» **PROMPT**: Read the records below and copy each line that contains "agent".

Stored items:
=== Section Start ===
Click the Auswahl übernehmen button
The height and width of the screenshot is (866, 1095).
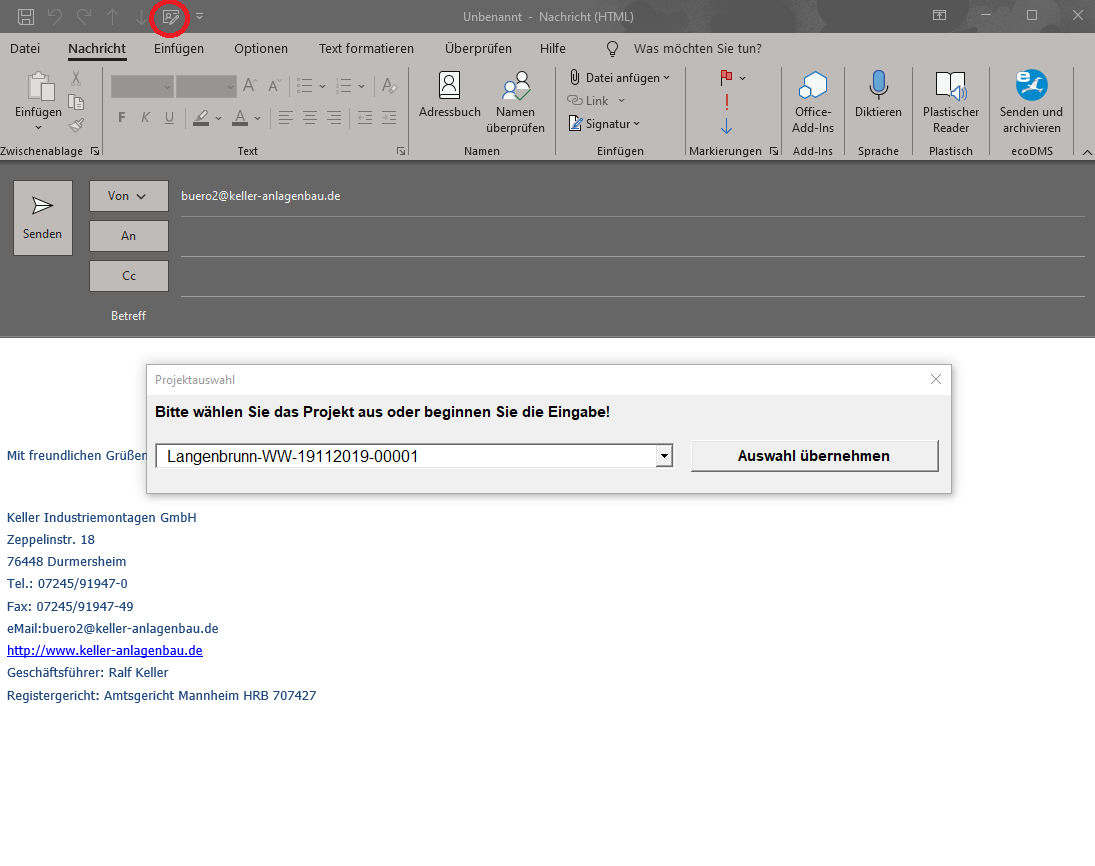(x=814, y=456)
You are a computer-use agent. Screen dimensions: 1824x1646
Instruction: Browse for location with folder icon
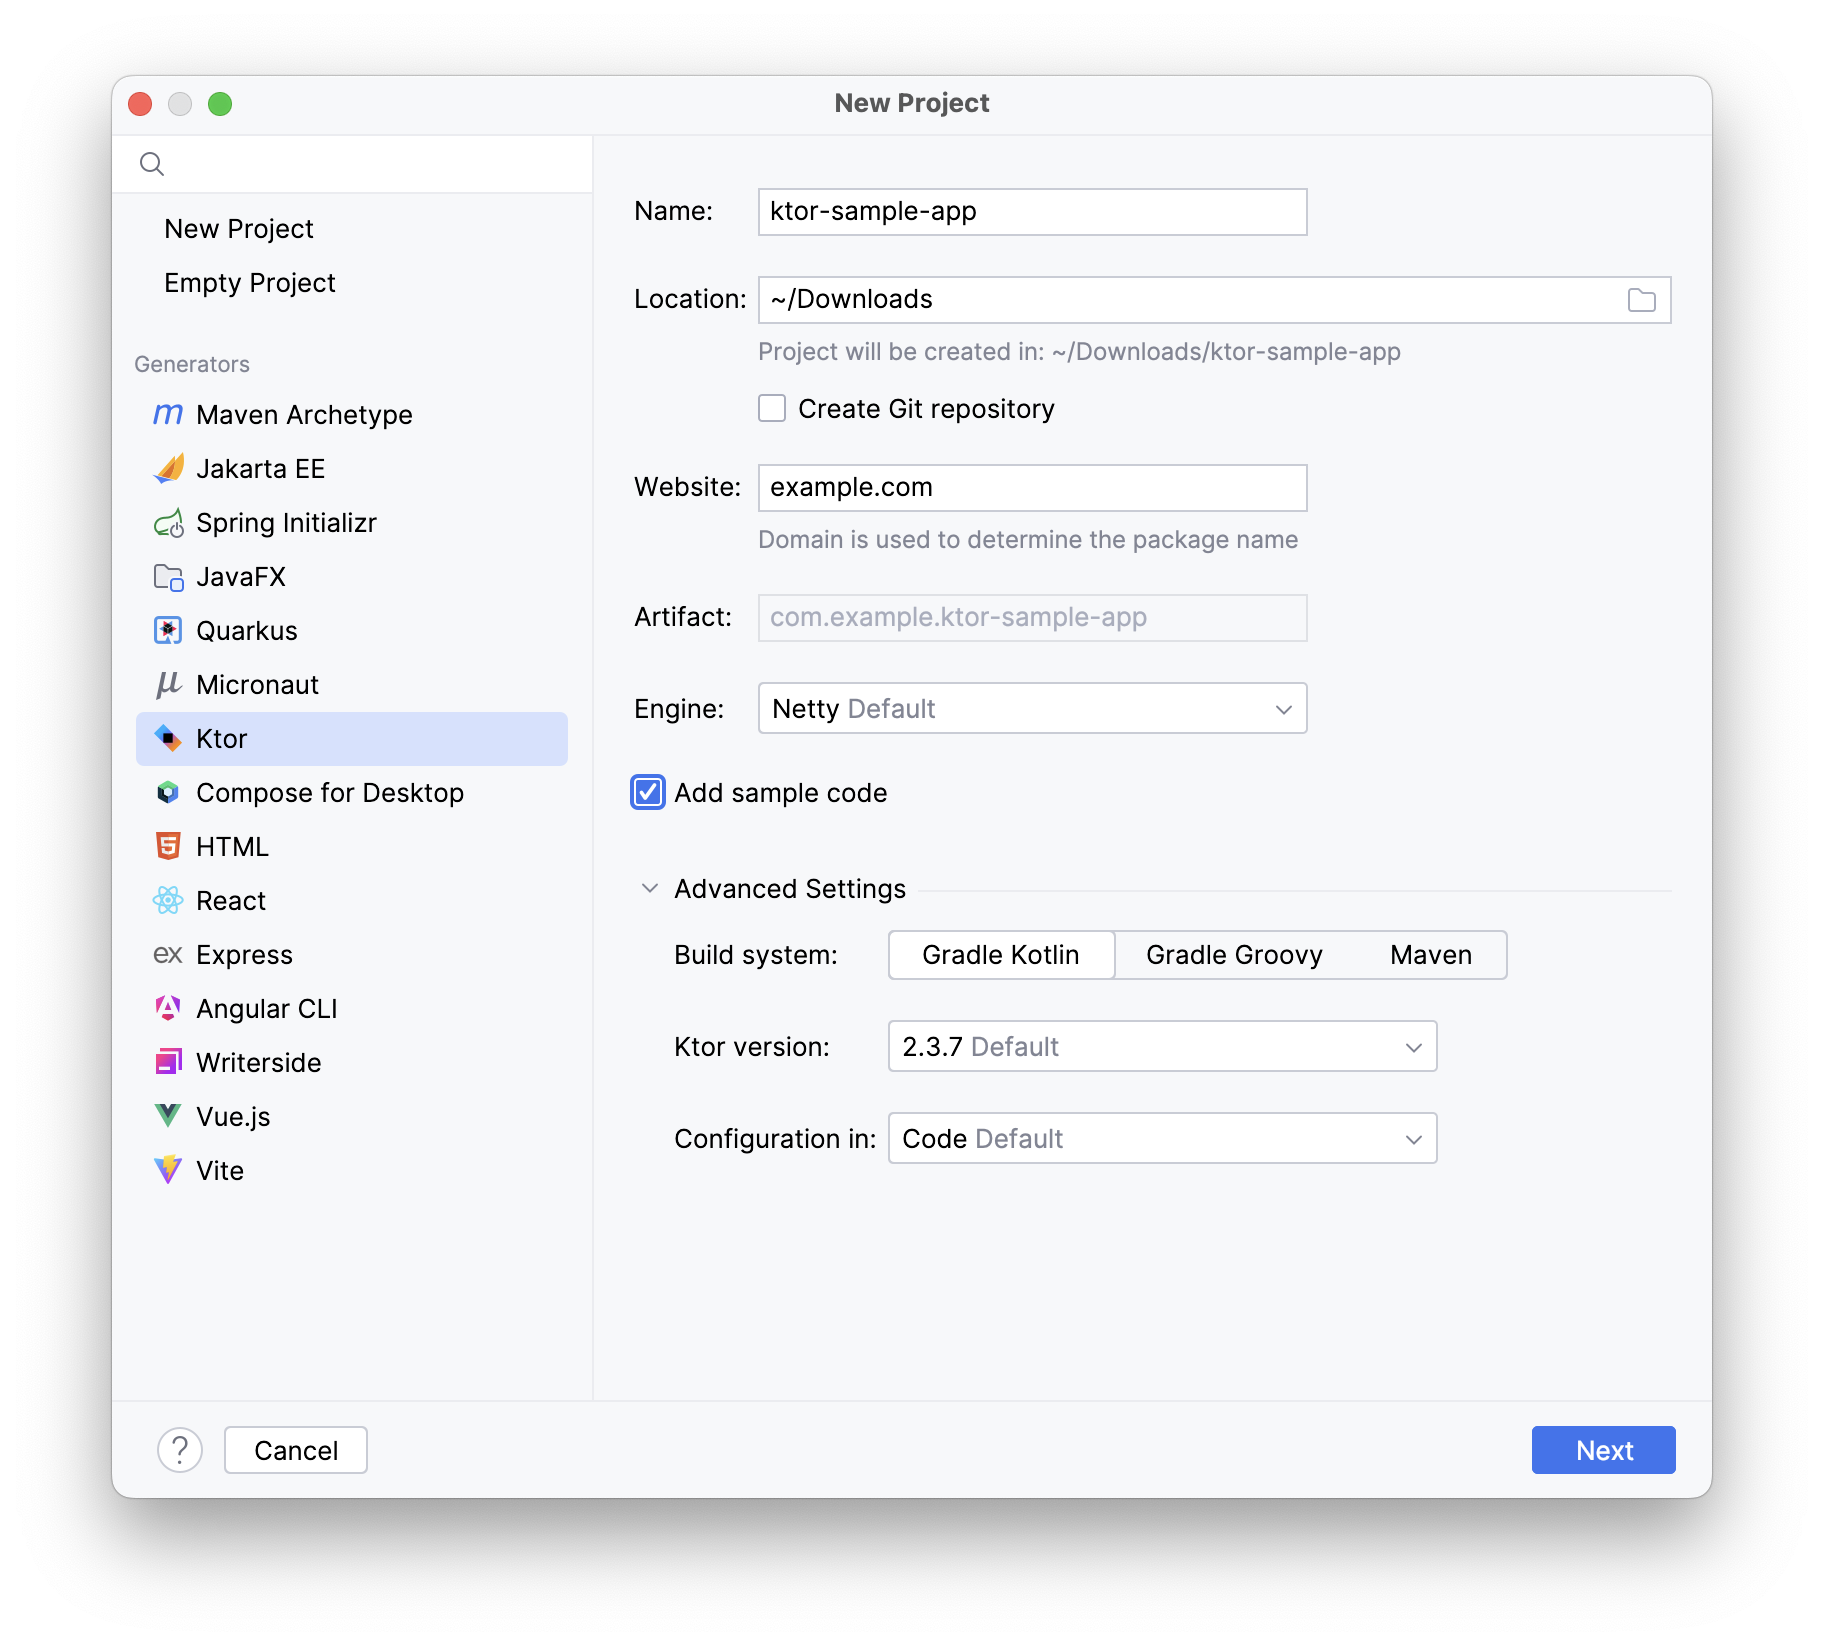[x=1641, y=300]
=== Section End ===
=== Section Start ===
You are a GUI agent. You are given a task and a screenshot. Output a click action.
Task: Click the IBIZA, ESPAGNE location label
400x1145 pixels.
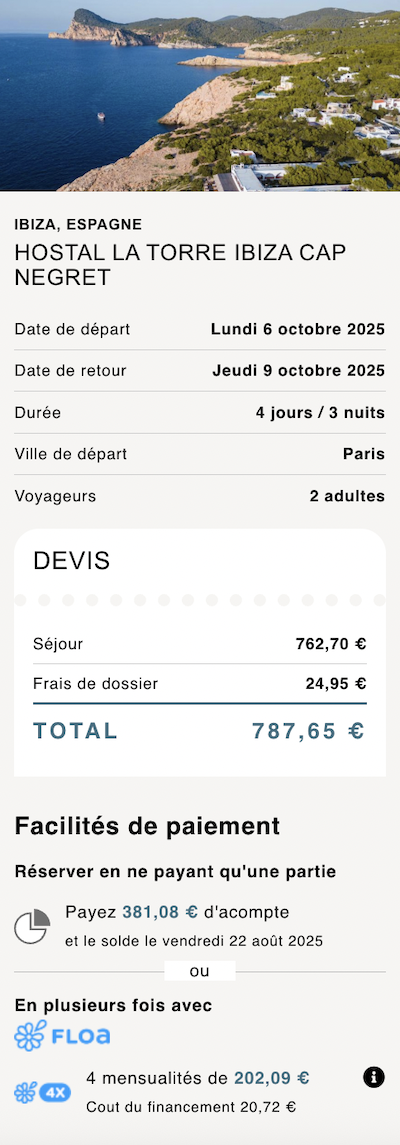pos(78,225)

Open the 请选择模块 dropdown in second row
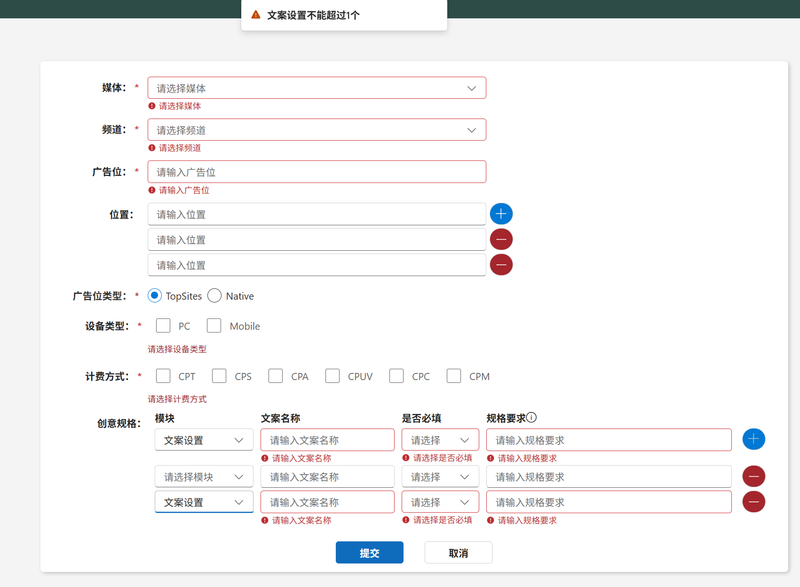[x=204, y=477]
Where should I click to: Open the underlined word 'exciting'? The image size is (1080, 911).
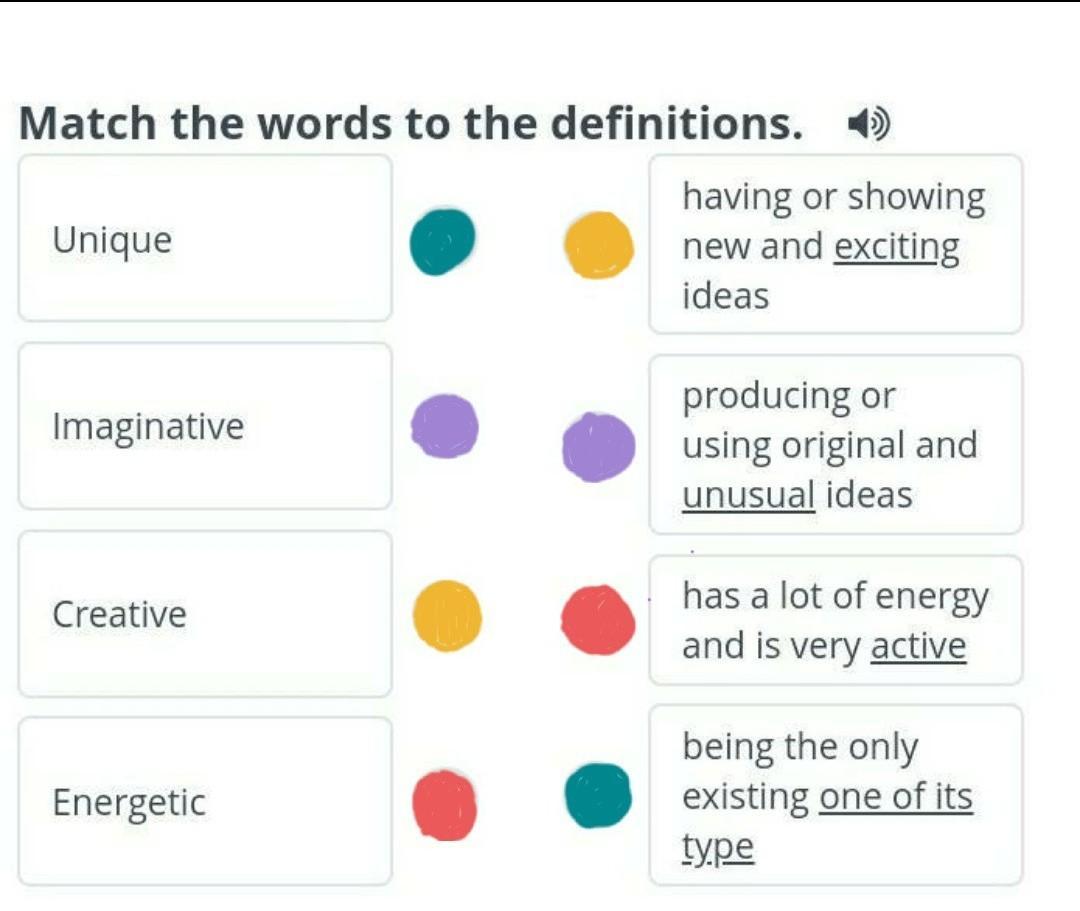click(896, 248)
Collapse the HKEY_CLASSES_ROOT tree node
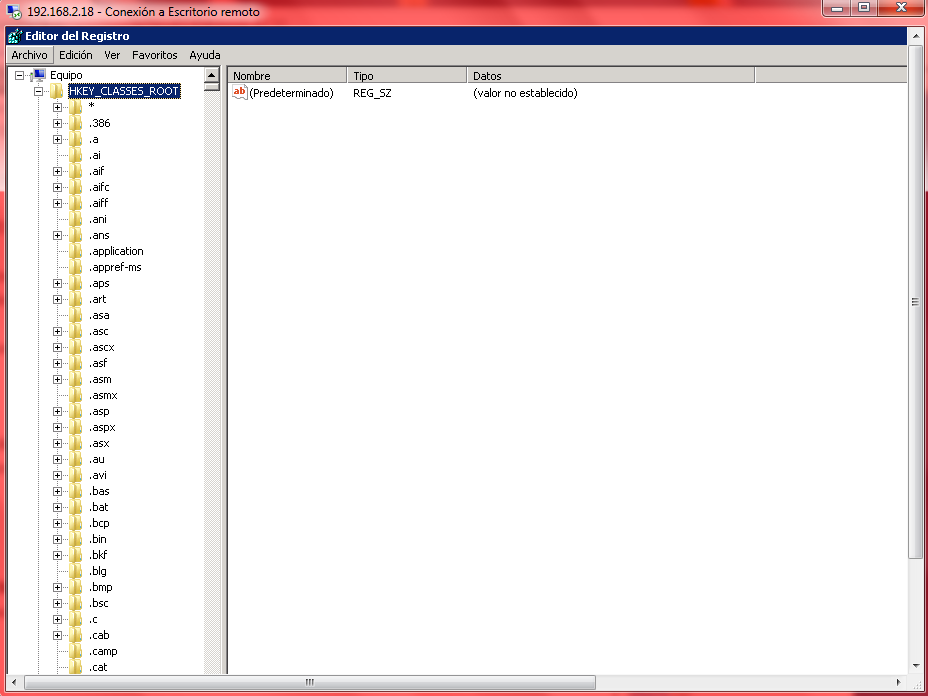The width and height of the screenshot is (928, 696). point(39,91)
=== Section End ===
» **RESPONSE TO THE TASK**:
You are a computer-use agent. Screen dimensions: 1824x1646
You are a GUI agent. You are given a task and a screenshot. Output a click action.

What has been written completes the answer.